Dead Storjnode disk

mrkeyboardcommando · February 10, 2021, 9:40pm

Sad Sad day.

My oldest node (20 months on V3 and lived even on v2) is dead.
Yesterday i heard clicking of a hard drive and couldn’t find where it was coming from.
Today i came home, went to check the dashboards and didn’t get a response from this node.

I plugged in the HDMI cable and saw a read only filesystem.
Rebooted, nothing…

Unplugged the drive, took it to a computer and held it to my ear… click click off.
SH*T!!!

Shucked the drive (Got it out of its enclosure for those not reading the backblaze blogs ) and repeated the test… again click click off.

Well… It was a good node, almost made 650 dollars with it on V3.

Time to build a new one!

I am sorry for the network needing to replace this data.
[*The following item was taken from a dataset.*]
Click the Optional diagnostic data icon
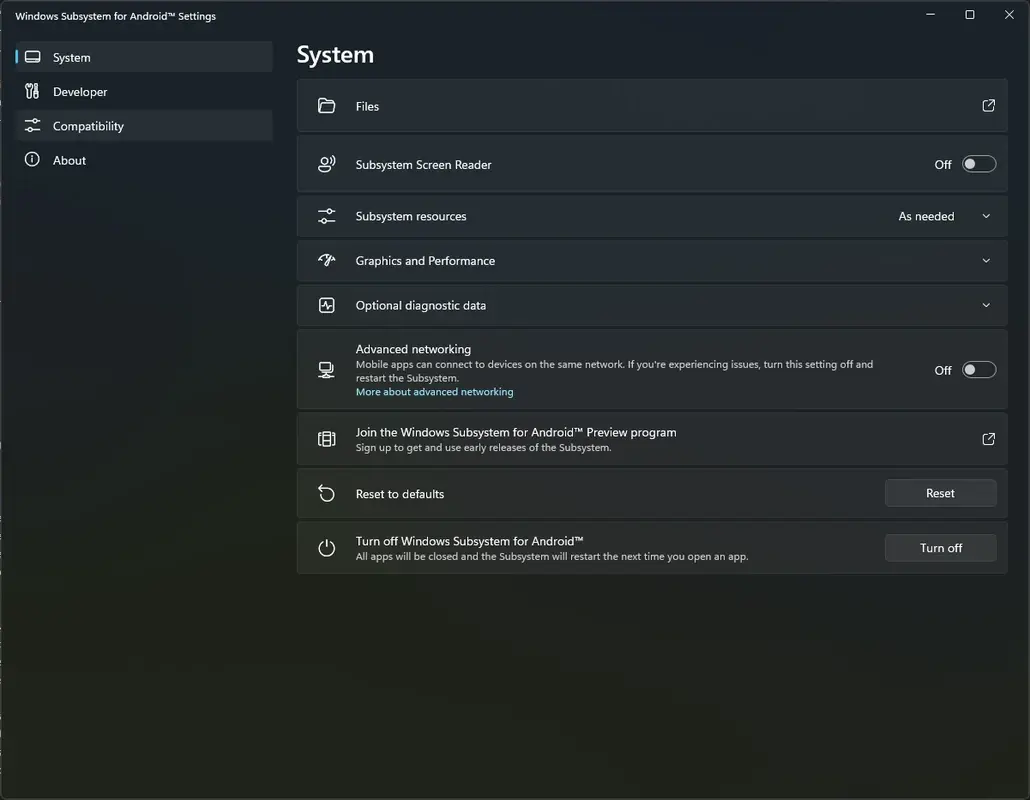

fmoledina · February 10, 2021, 9:48pm

Sorry to hear about that. That drop off at the end is such a sad sight.

Good luck with the new node! Come back stronger than ever!

BrightSilence · February 11, 2021, 10:49am

That’s unfortunate, but it looks like it more than paid for its own replacement at the least!

No worries, we’ll take good care of it on our nodes.

ACarneiro · February 11, 2021, 11:00am

I am positively grateful for any traffic I get in sound so!

SGC · February 11, 2021, 11:36am

RIP
It’s valor will be remembered lol

Skyblockpro1 · February 11, 2021, 11:49am

I know how it feels I had 7 month old storage node. The HDD didn’t die as it is in an enterprise server in a raid. Instead I failed on security front. I was attacked by an opened VNC port and a ransomware was placed on the system. since than I have much more secure network. now I’m rebuilding.

mrkeyboardcommando · February 12, 2021, 2:40am

Any opinions on ZFS vs MDRAID?

I know one should just use 1 disk per node… but these are 6 + years old disks that i am planning to use.
Better have some security as it is more than likely to fail.

normally i would choose 1 disk per node, just not with this age of disks.

The new system has more than enough memory and could still be expanded, has 2 cores @ 2.8GHZ (x32-64), and runs on a HP 240 HBA.
6x 6TB WD Reds that came out of an old ZFS machine and have been hammered to death probably.

It is running Ubuntu 20.04.

bovcan · February 12, 2021, 4:02pm

huh, the same almost happened to me when hdd I had node on started to crashing. Somehow I managed to copy node files to antoher disk, it took few days for ~4TB of data. Week or so after, disk died.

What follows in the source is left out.